**What is asked:** Rewrite the listing from the line containing "This screenshot has height=599, width=1207." down to the line containing "[x=802, y=126]", with its requests included. Shift every coordinate in the answers by adding 12, and omit the pictures.

**Given data:**
## Begin

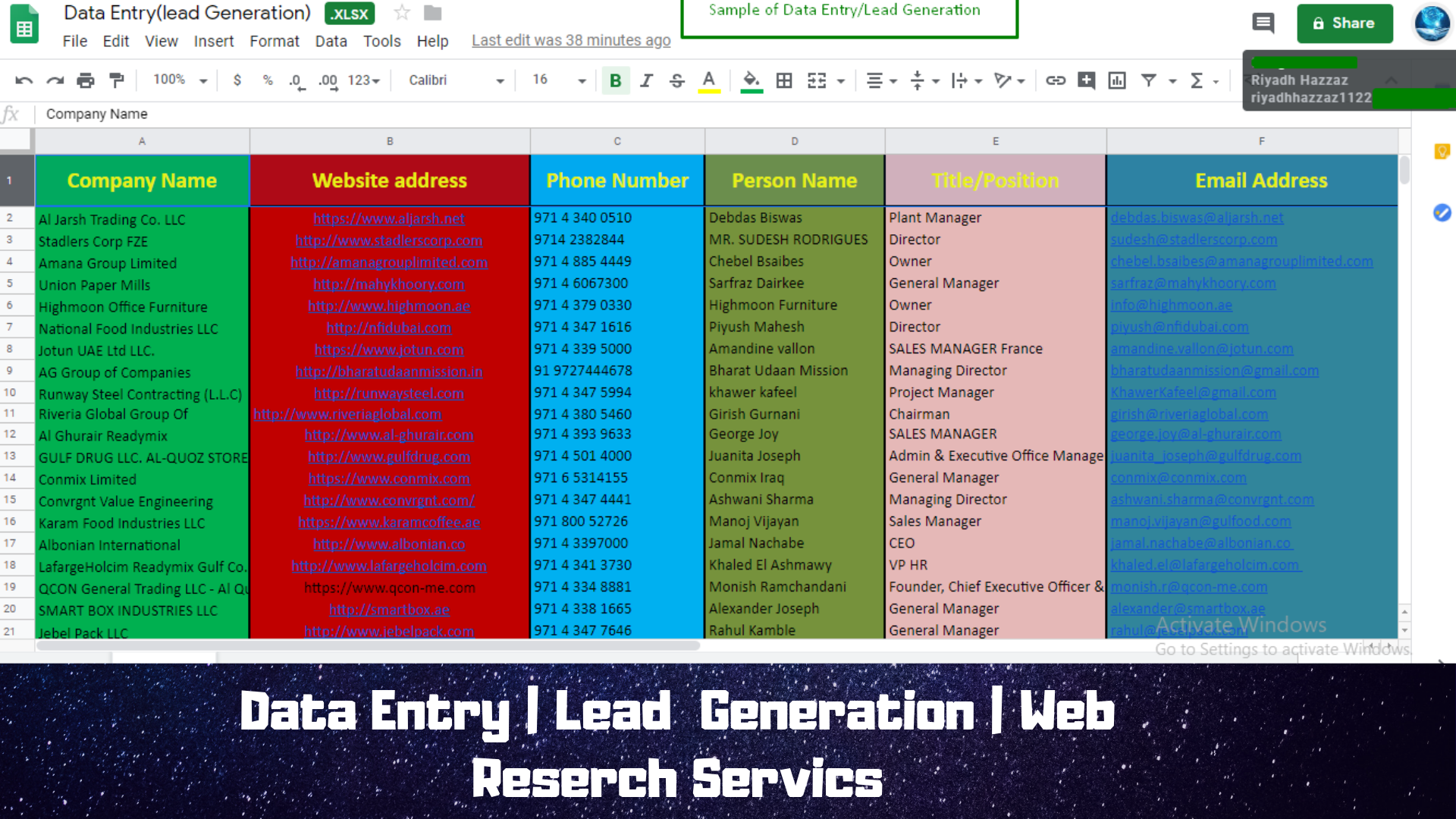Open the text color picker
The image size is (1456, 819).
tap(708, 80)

## End
## Begin

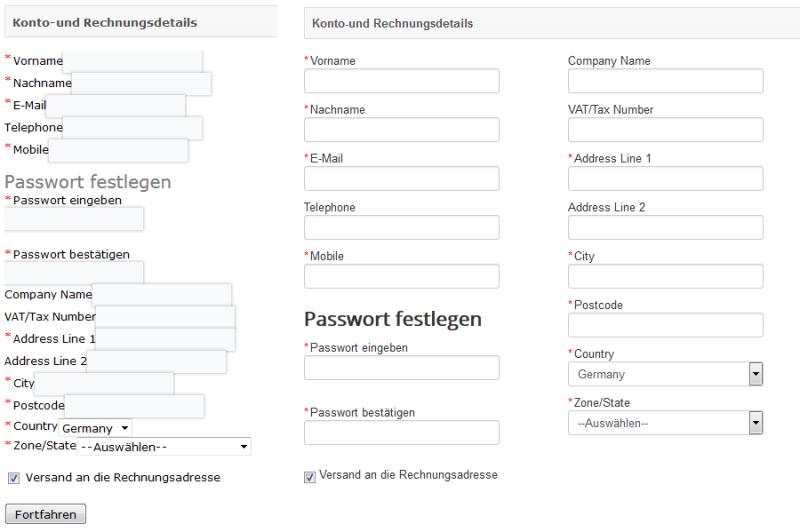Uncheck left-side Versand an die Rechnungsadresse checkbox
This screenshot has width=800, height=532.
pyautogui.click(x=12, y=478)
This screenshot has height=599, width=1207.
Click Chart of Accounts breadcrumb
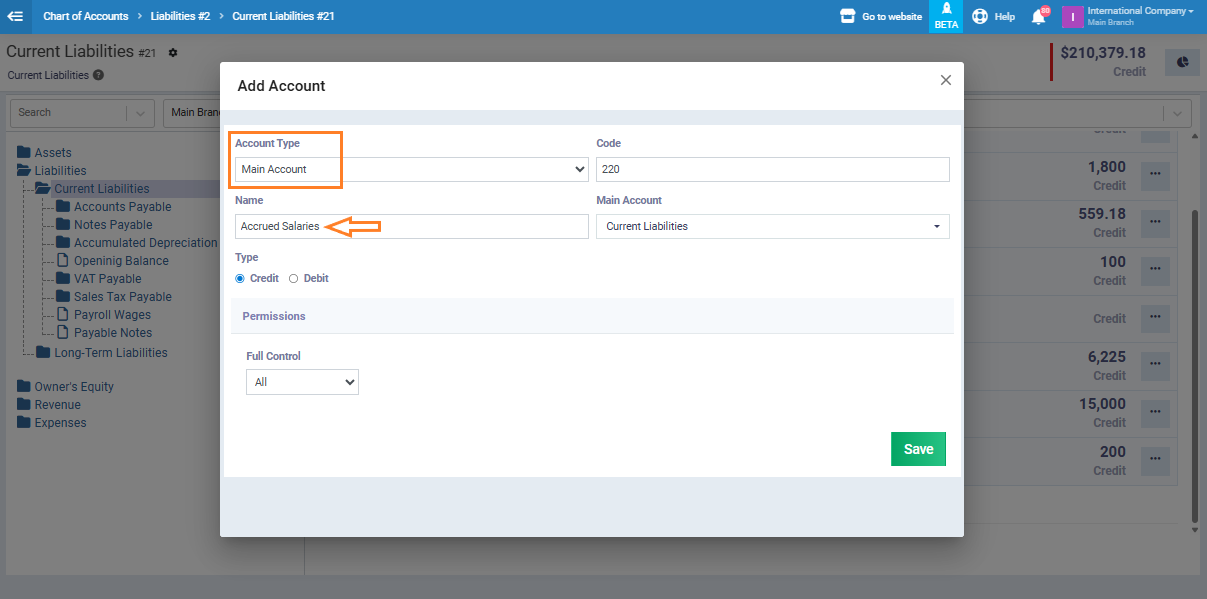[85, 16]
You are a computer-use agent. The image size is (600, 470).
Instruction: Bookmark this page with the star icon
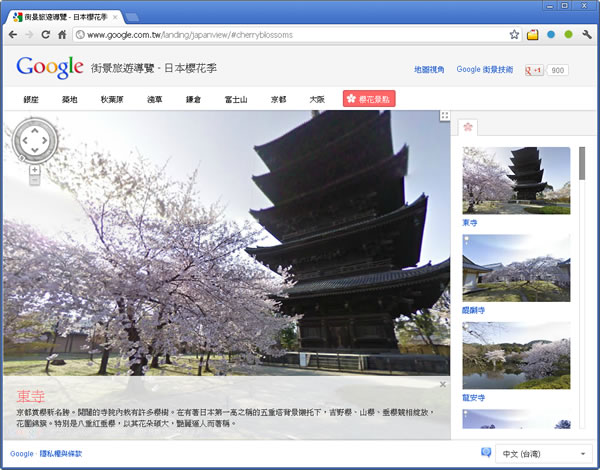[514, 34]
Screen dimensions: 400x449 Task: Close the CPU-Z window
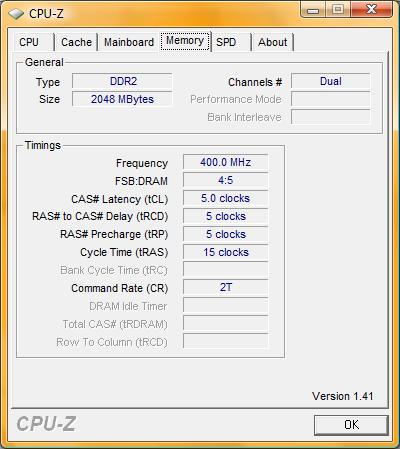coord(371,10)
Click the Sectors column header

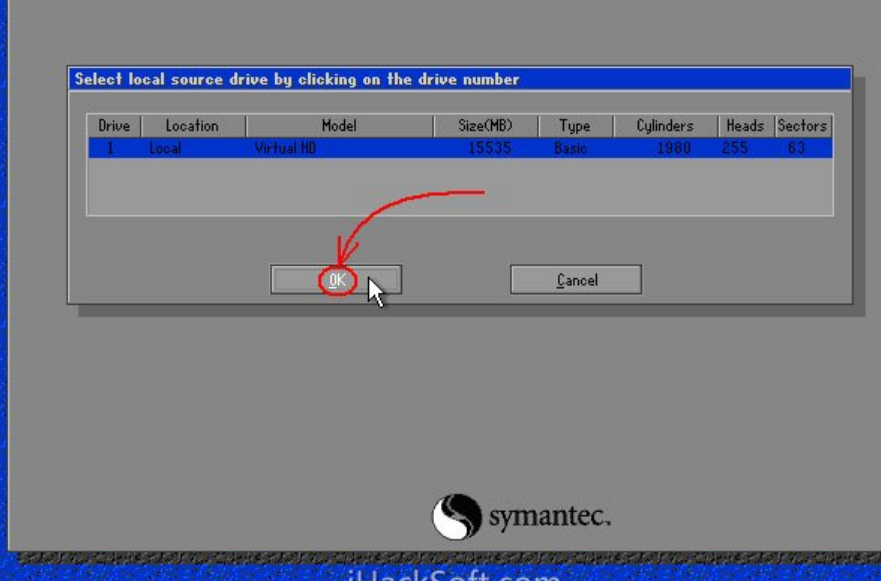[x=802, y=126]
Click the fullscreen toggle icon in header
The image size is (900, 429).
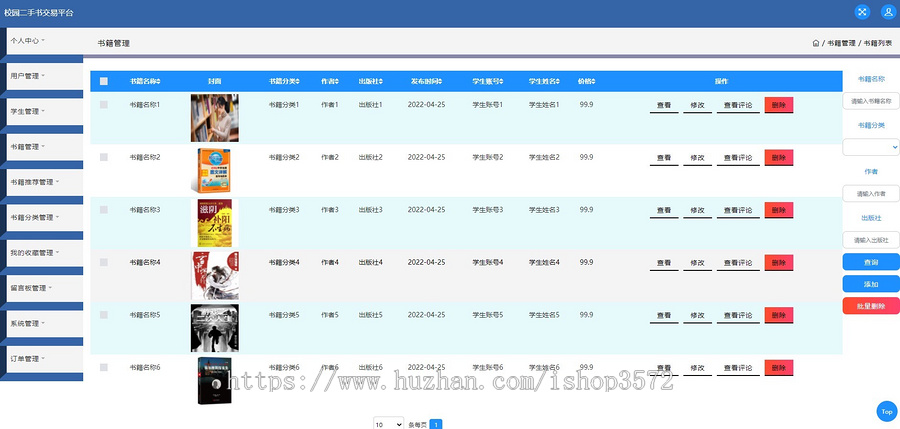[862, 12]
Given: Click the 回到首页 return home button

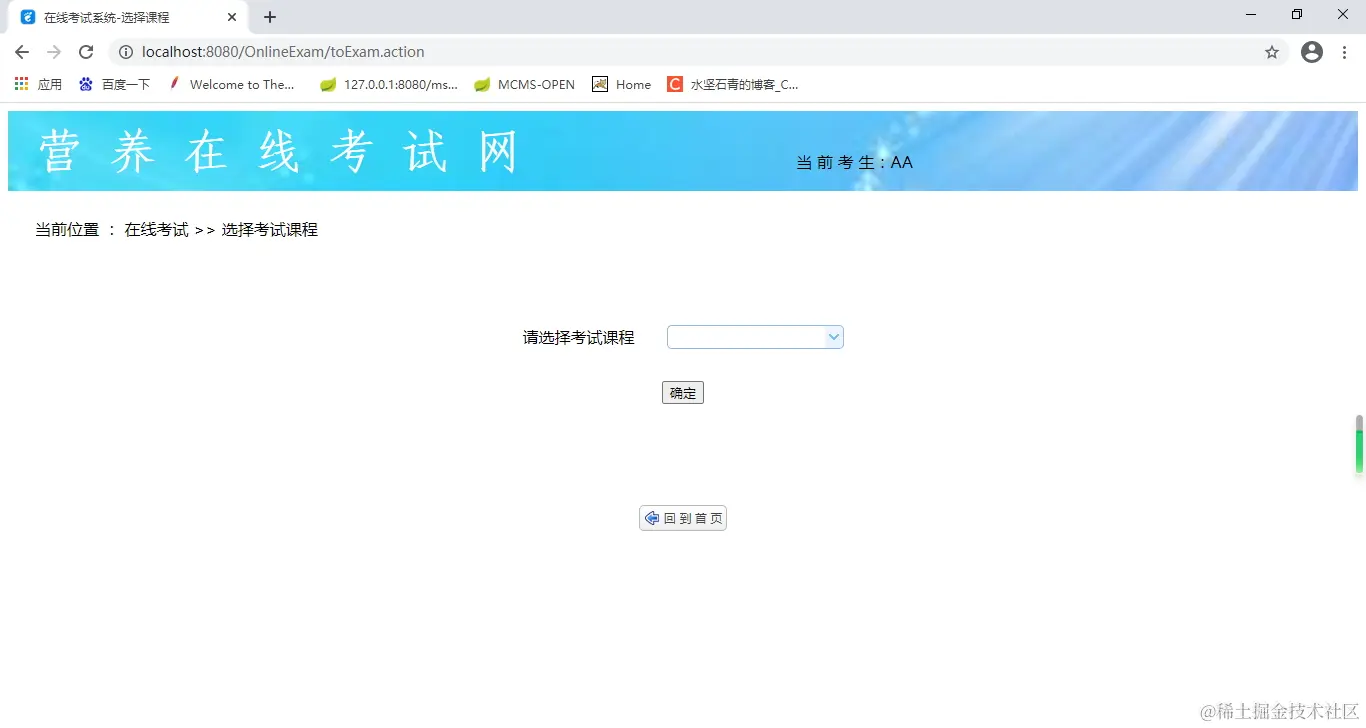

## End

**Correct response:**
This screenshot has height=599, width=1207.
Click Chart of Accounts breadcrumb
[97, 28]
You are a computer-use agent. The image size is (600, 470).
Instruction: Bookmark this page with the star icon
[526, 46]
Screen dimensions: 400x449 Task: Close the CPU-Z window
coord(383,22)
Click the Sectors column header

[x=814, y=138]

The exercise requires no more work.